**Supplied material:**
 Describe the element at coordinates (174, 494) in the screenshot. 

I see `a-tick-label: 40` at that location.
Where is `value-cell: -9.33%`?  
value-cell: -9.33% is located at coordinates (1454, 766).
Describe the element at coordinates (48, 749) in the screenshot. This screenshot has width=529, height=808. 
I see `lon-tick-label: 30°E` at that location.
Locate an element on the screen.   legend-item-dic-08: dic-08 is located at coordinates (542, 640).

...

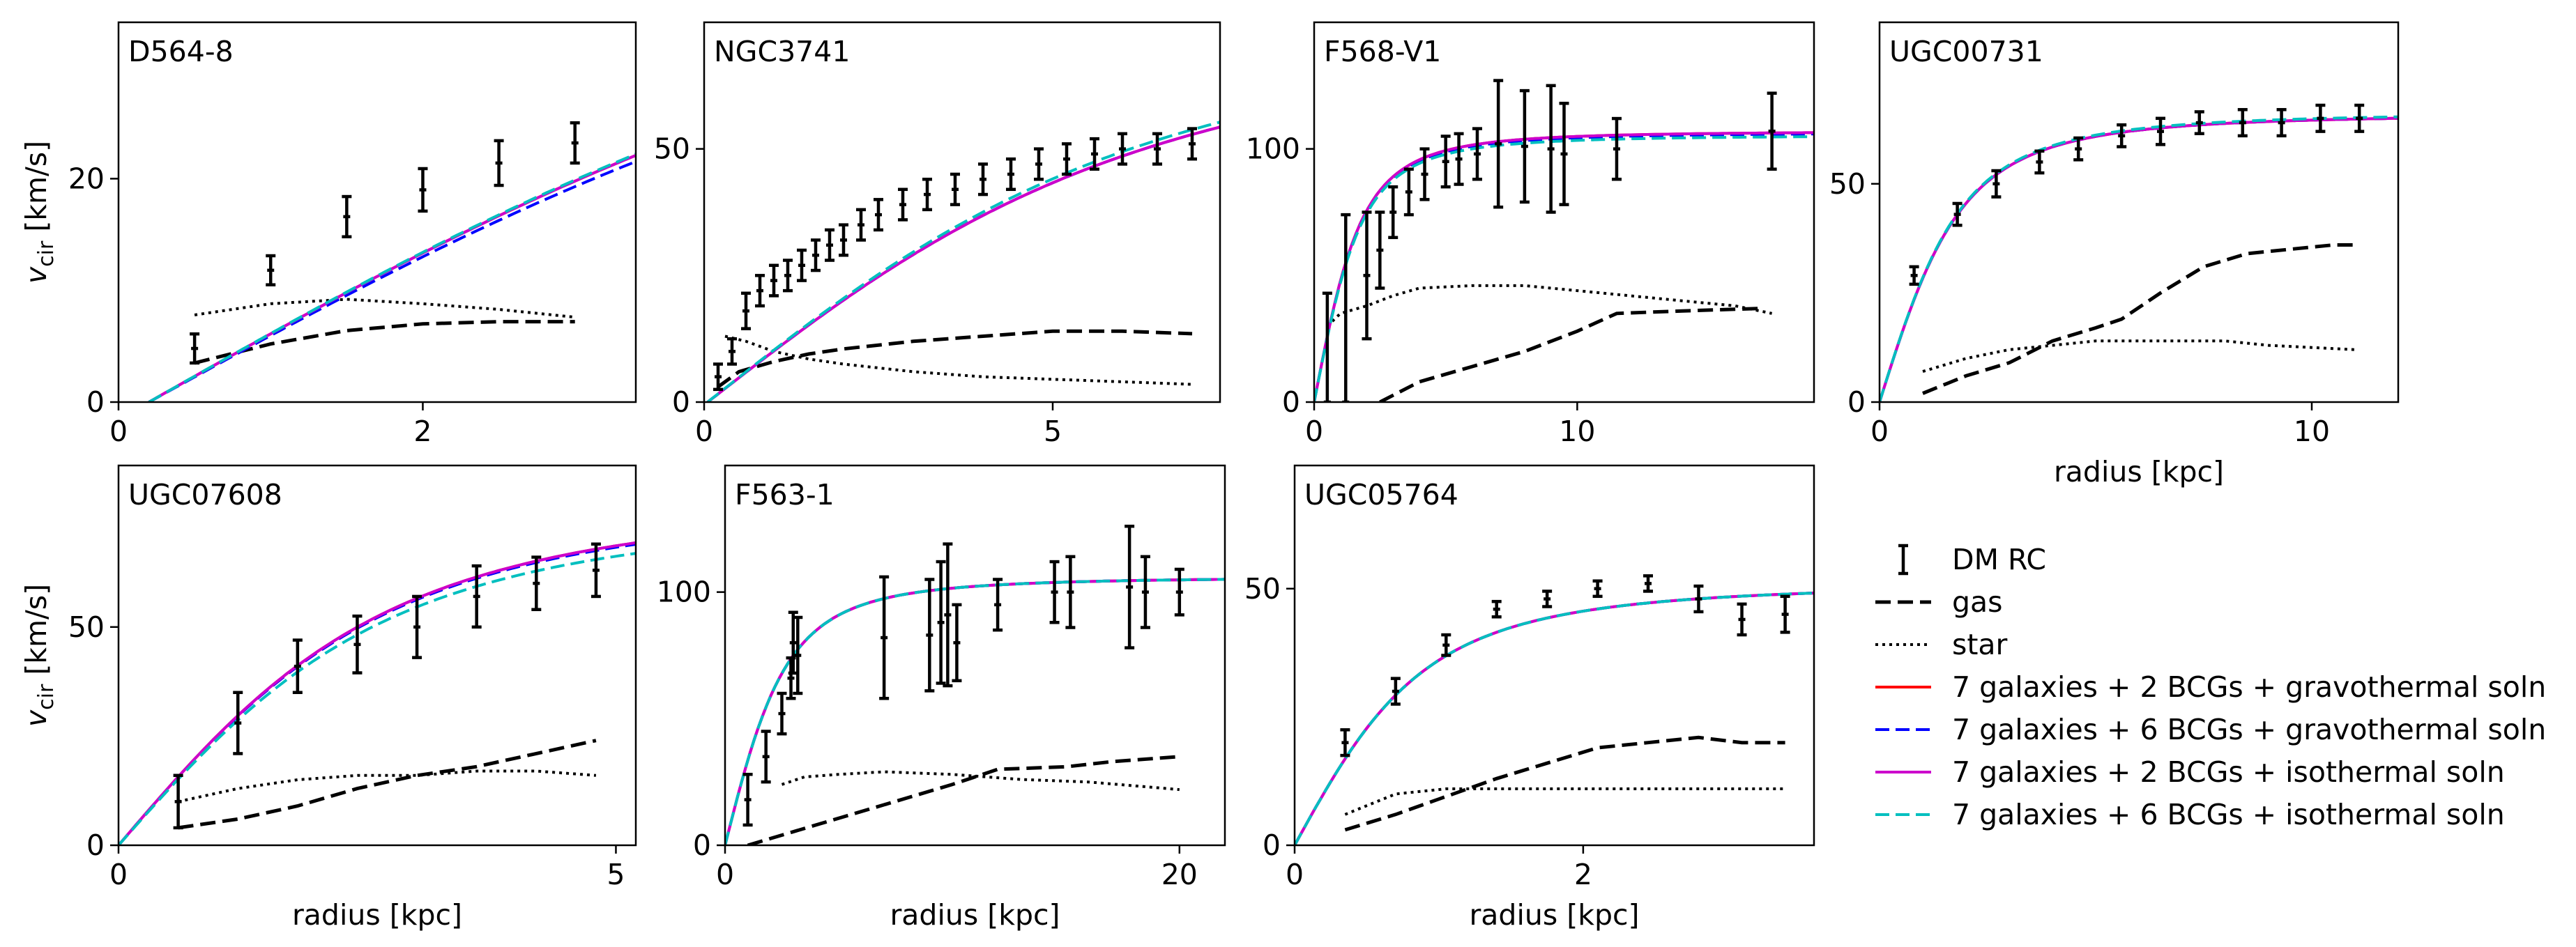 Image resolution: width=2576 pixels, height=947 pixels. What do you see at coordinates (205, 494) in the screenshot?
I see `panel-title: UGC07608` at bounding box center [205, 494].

**Written task:**
Identify every line in the material that contains the word "Describe" and copy each one out. Case counts.

**Completed task:**
 Describe the element at coordinates (174, 494) in the screenshot. 
Describe the element at coordinates (48, 749) in the screenshot. This screenshot has width=529, height=808. 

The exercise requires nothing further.